**What you need to do:**
Reproduce the lines beginning at the one that contains "Screen dimensions: 675x1568" and ending with the last line, requests included, but shift every coordinate in the answers by -89. Leave the pictures out.

-- start of Dataset records --

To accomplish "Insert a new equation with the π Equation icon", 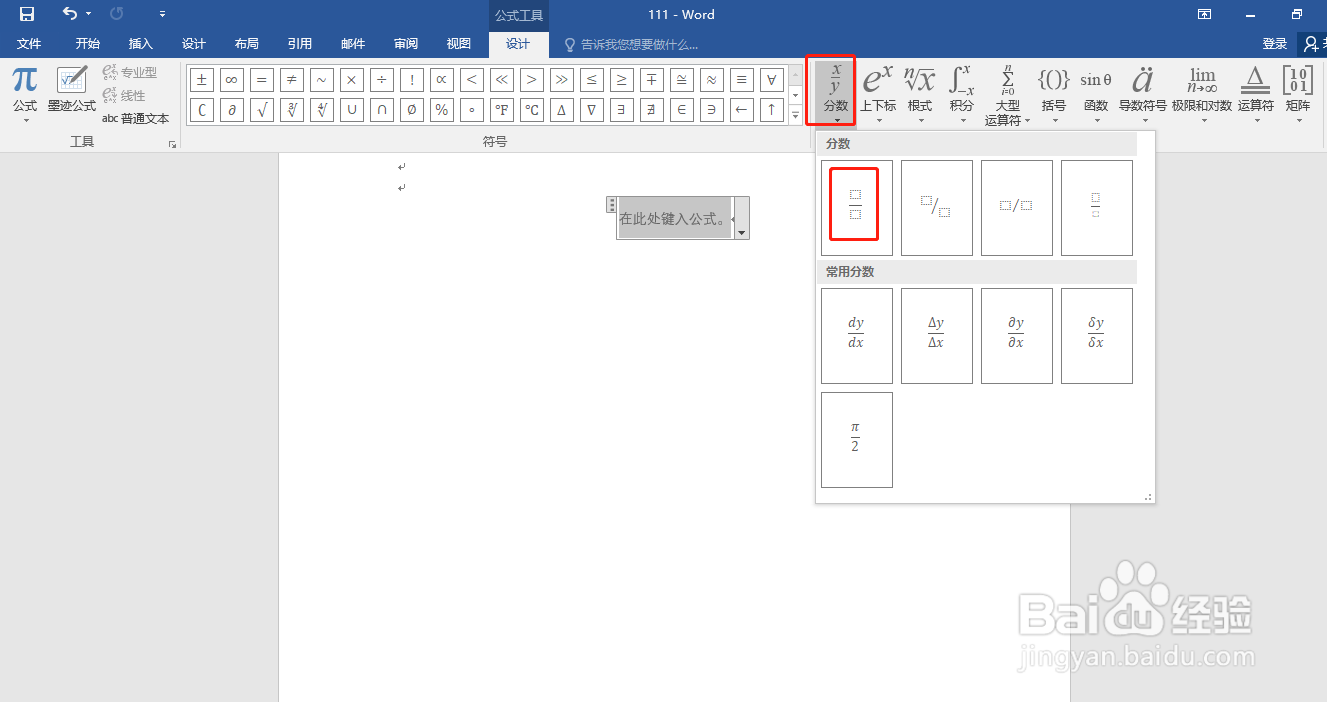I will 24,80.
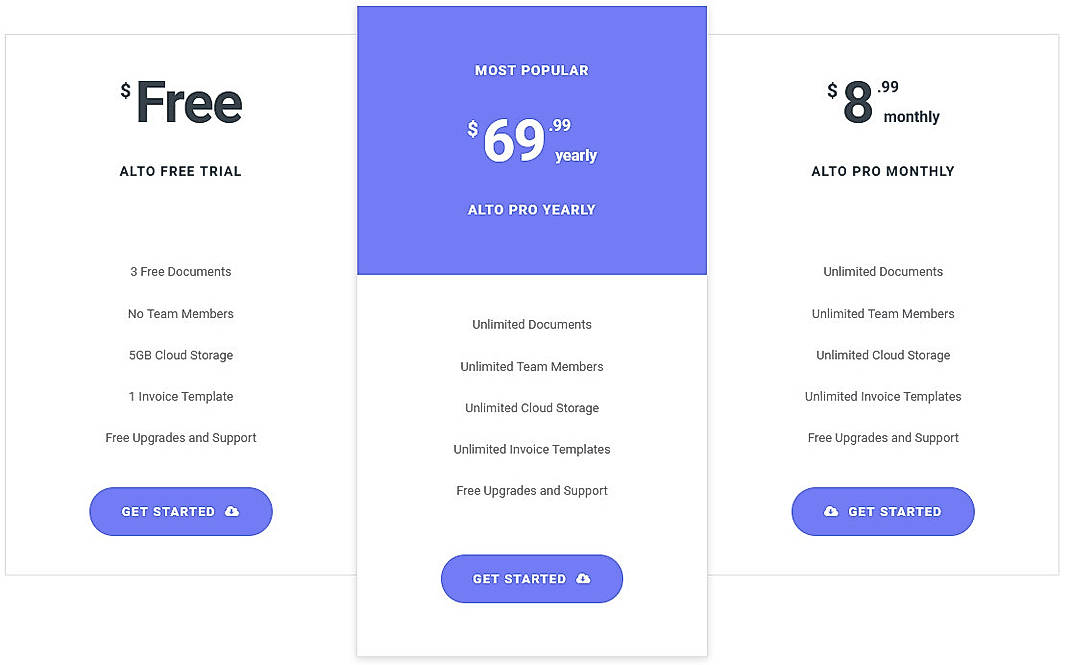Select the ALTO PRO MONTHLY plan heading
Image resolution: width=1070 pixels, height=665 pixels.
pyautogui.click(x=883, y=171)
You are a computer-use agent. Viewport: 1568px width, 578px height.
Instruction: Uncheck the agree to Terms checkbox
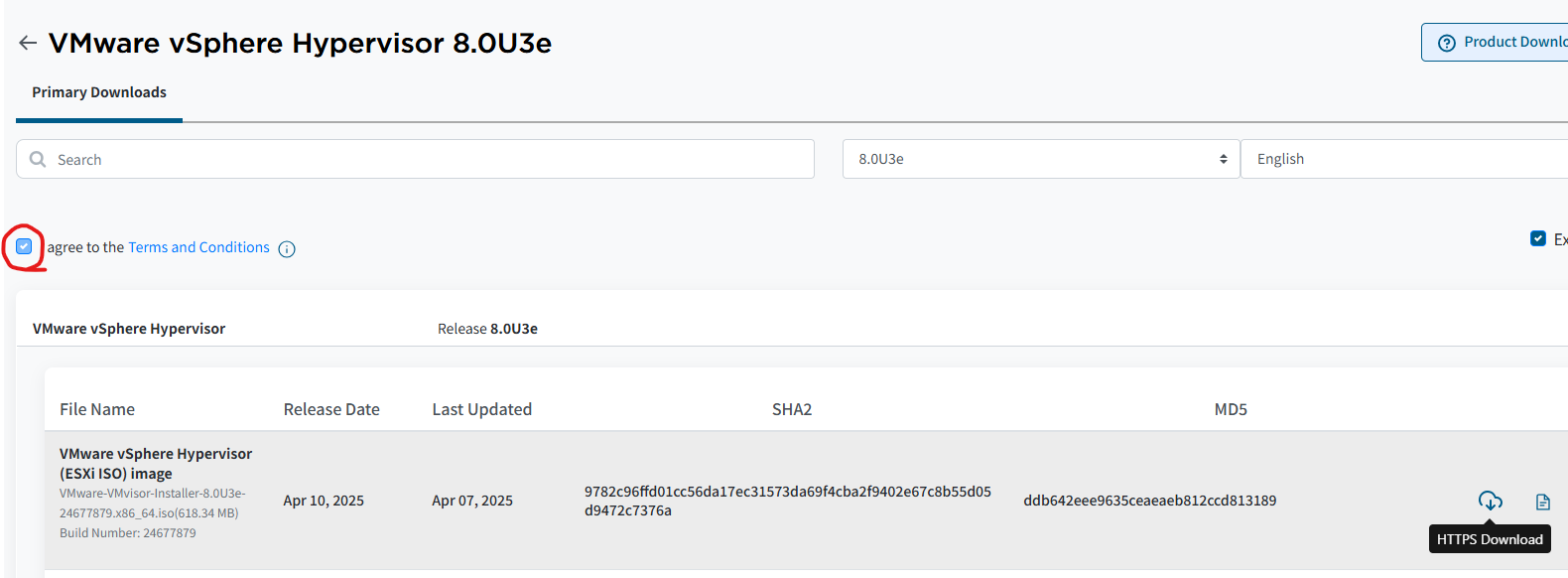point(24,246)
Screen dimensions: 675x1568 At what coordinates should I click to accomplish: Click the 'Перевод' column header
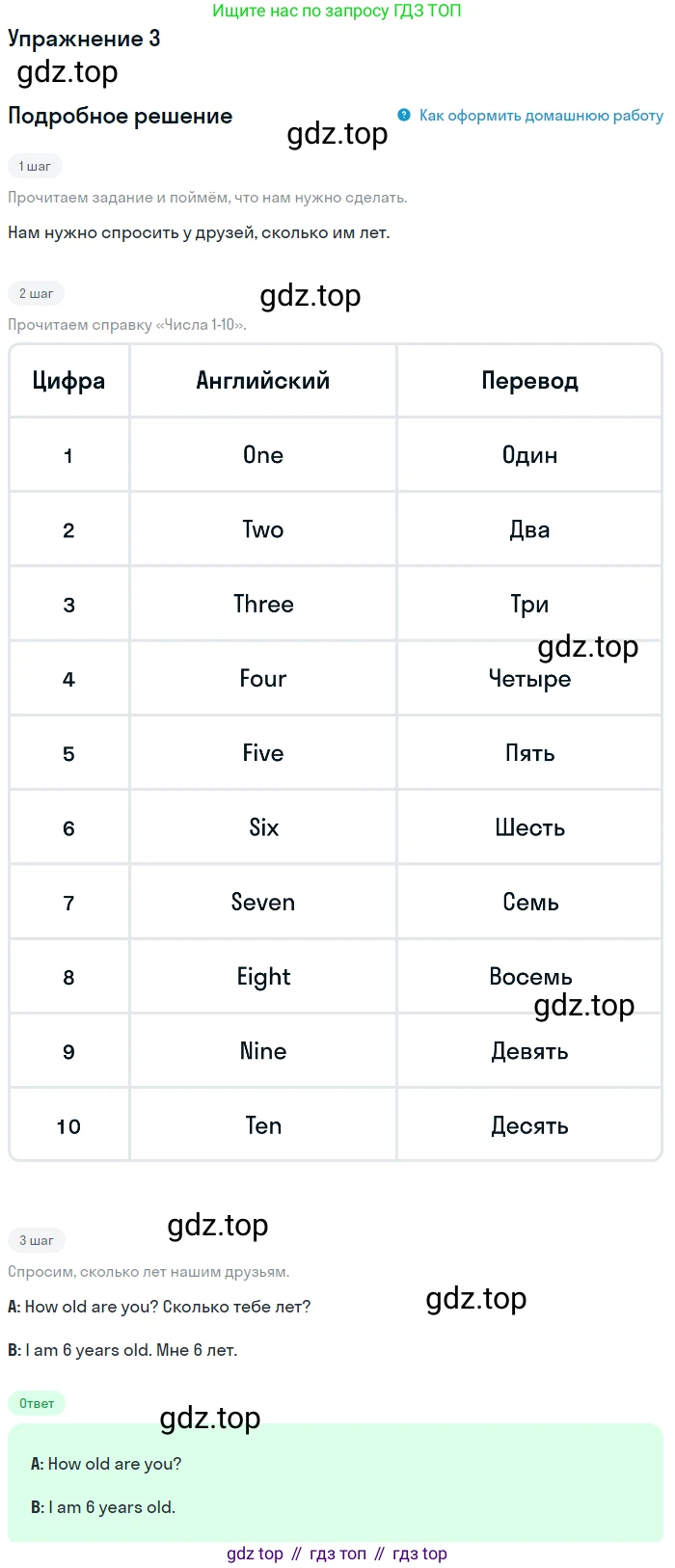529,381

-- end of Dataset records --

**Right answer:**
Screen dimensions: 675x1568 At what coordinates should I click to accomplish: Click the 'Перевод' column header
440,292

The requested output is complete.